Ces trois questions, cancer, VIH, Alzheimer, soulignent la nécessité, affirmée tant par Jean-Jacques Jégou que par Alain Milon, d’élaborer, sur le modèle du livre des plans, un document transversal avec une approche thématique de nos politiques de santé publique. Nous allons travailler à élaborer une telle présentation des crédits consacrés aux grands enjeux de santé publique tant en matière de programmation que de suivi d’exécution.
L’accès et l’éducation à la santé deviennent des actions structurantes du programme.
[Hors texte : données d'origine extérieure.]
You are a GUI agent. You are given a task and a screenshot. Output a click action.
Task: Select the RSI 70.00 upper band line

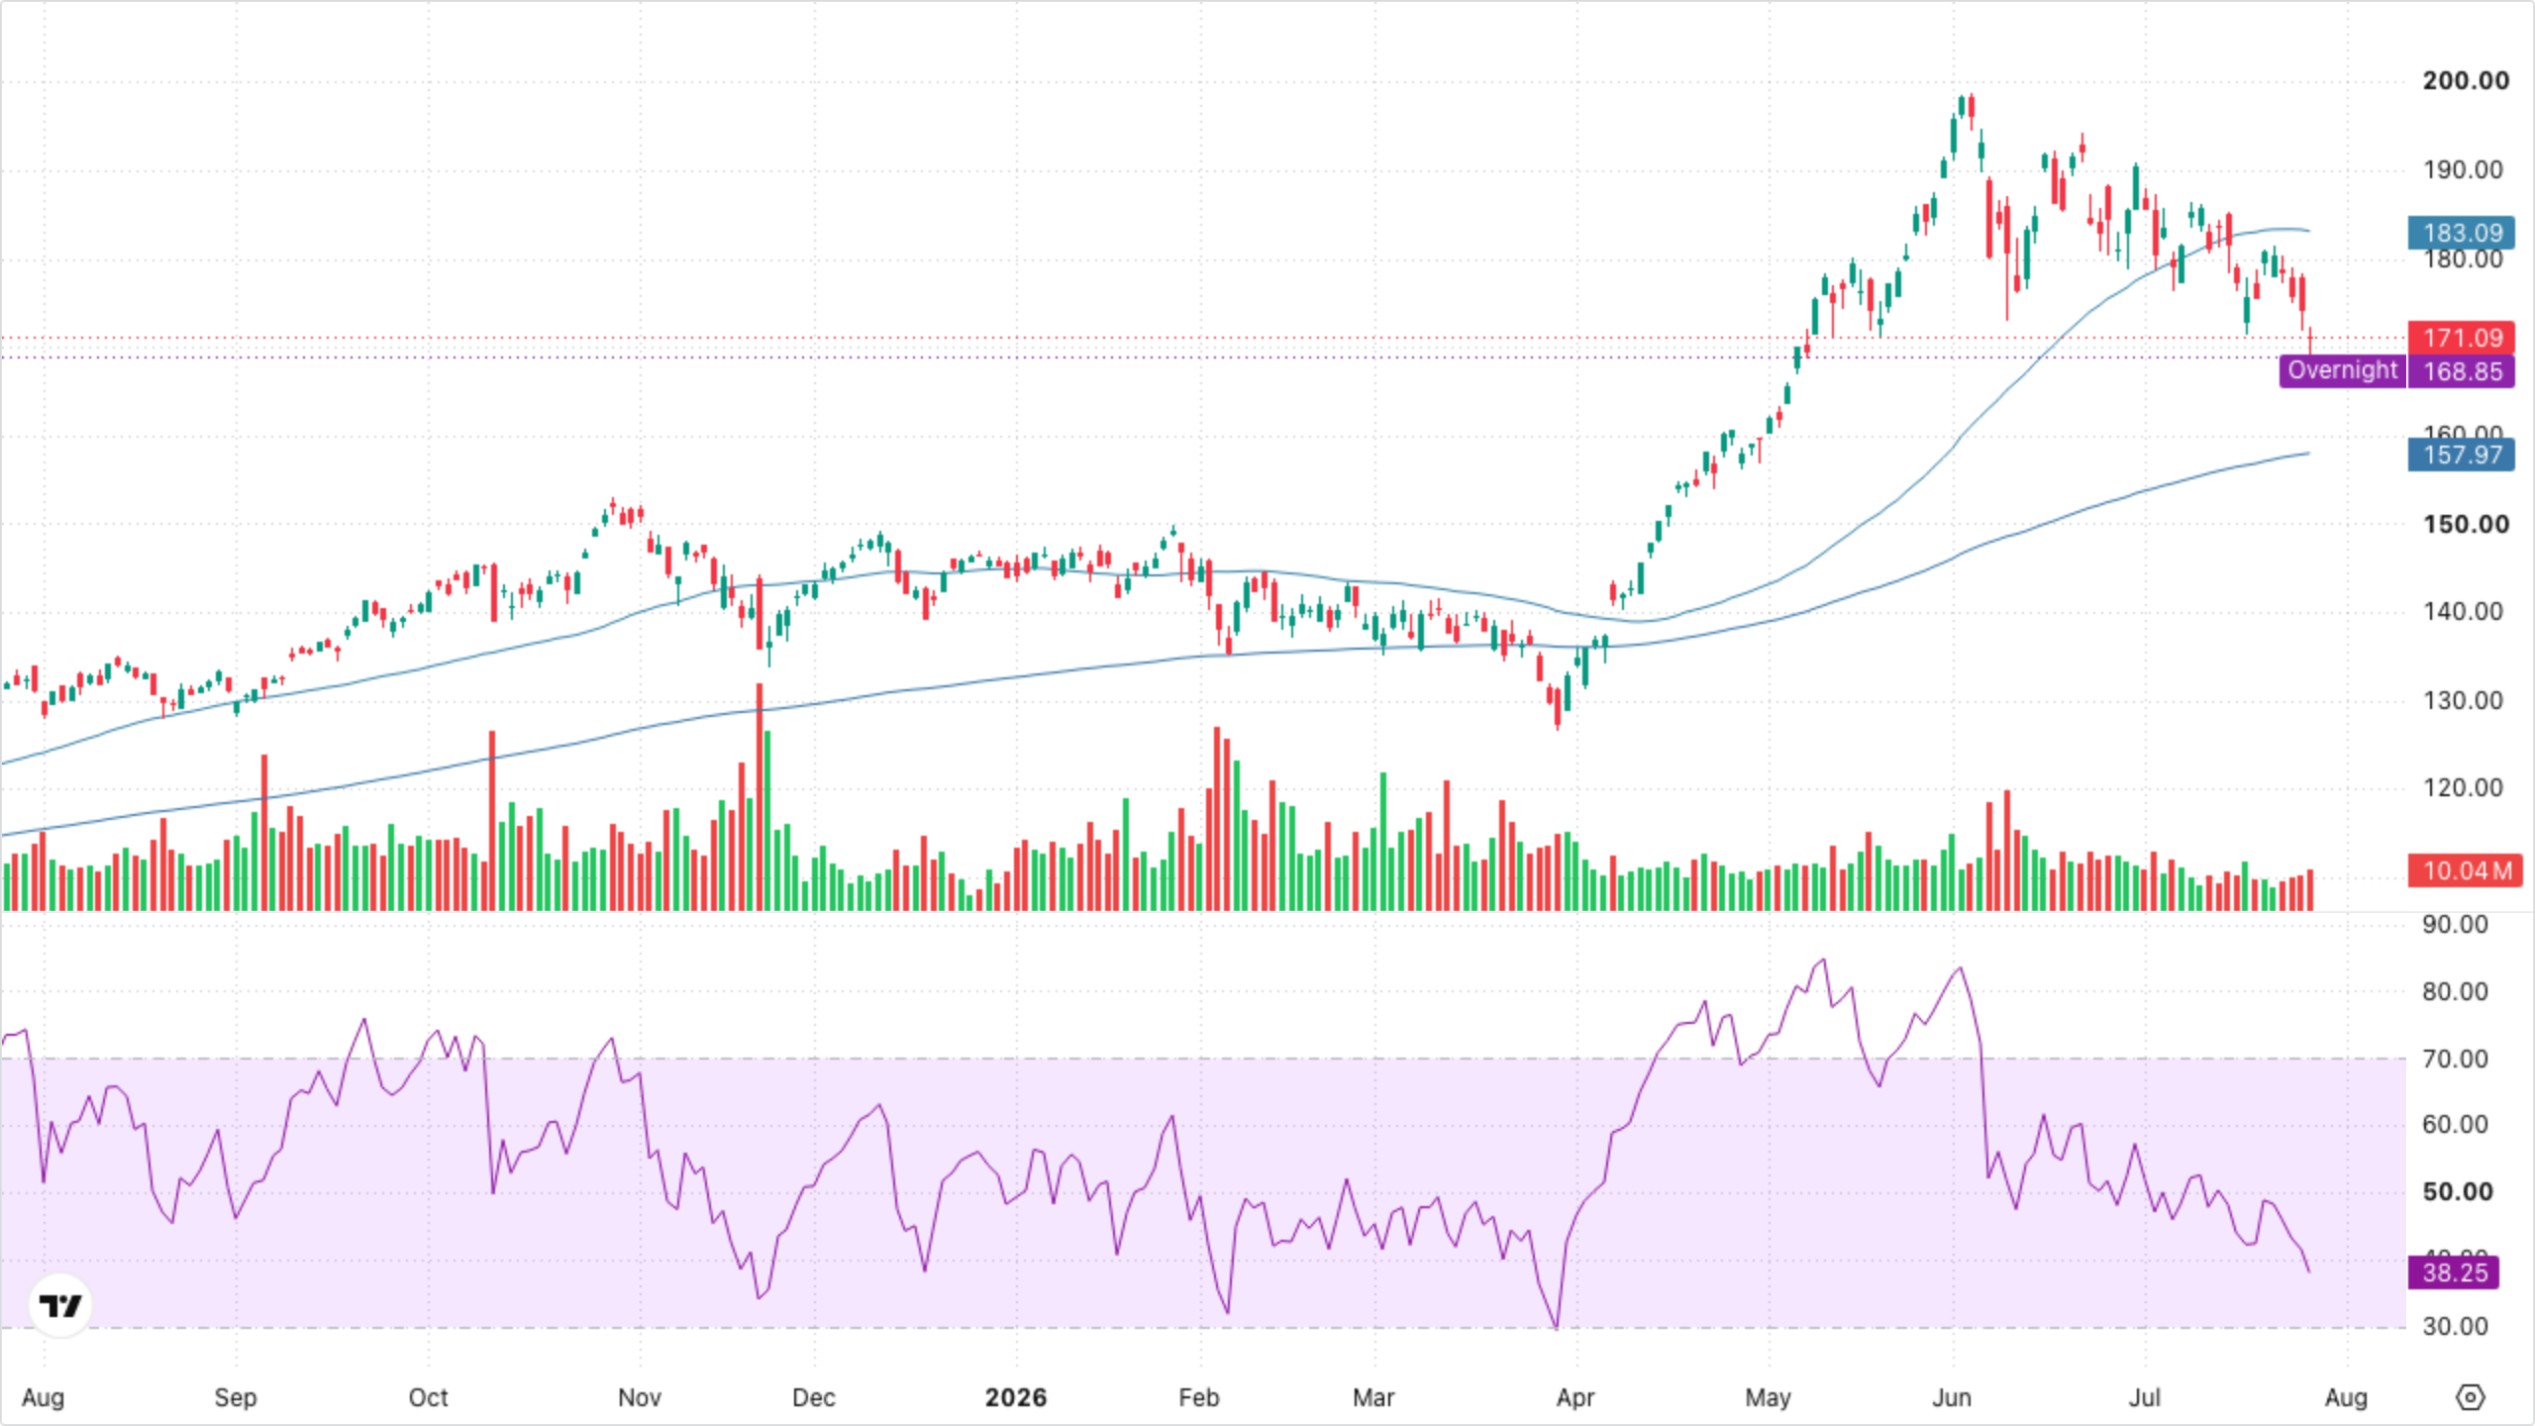click(1203, 1059)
Le nouveau programme fusionné met l’accent sur l’accès à la santé pour tous. La subvention pour charges de service public de l’INPES, opérateur chargé de promouvoir les pratiques de prévention et l’éducation à la santé, progresse de près de 30 %, passant de 24 millions d'euros en 2008 à 31 millions d'euros en 2009. Il s’agit d’une priorité forte donnée à la santé publique, qui sera réaffirmée et prolongée par le projet de loi « hôpital, patients, santé, territoires ». une attention toute particulière sera portée à deux populations : d’une part, les patients souffrant de maladie chronique, pour lesquels nous prévoyons, dans le cadre des suites données au rapport rédigé par Christian Saout et les professeurs Bertrand et Charbonnel, de promouvoir l’éducation thérapeutique et d’en faire un élément à part entière du parcours de soins ; d’autre part, les plus jeunes, que nous souhaitons protéger de l’alcoolisme, des pièges de l’addiction précoce et de ses conséquences souvent dramatiques.
M. Fischer a regretté que la MILDT soit placée dorénavant auprès du Premier ministre, mais c’est à la demande expresse du Parlement, en particulier des sénateurs, que cela a été fait, dans un souci de lisibilité et de proximité de l’action.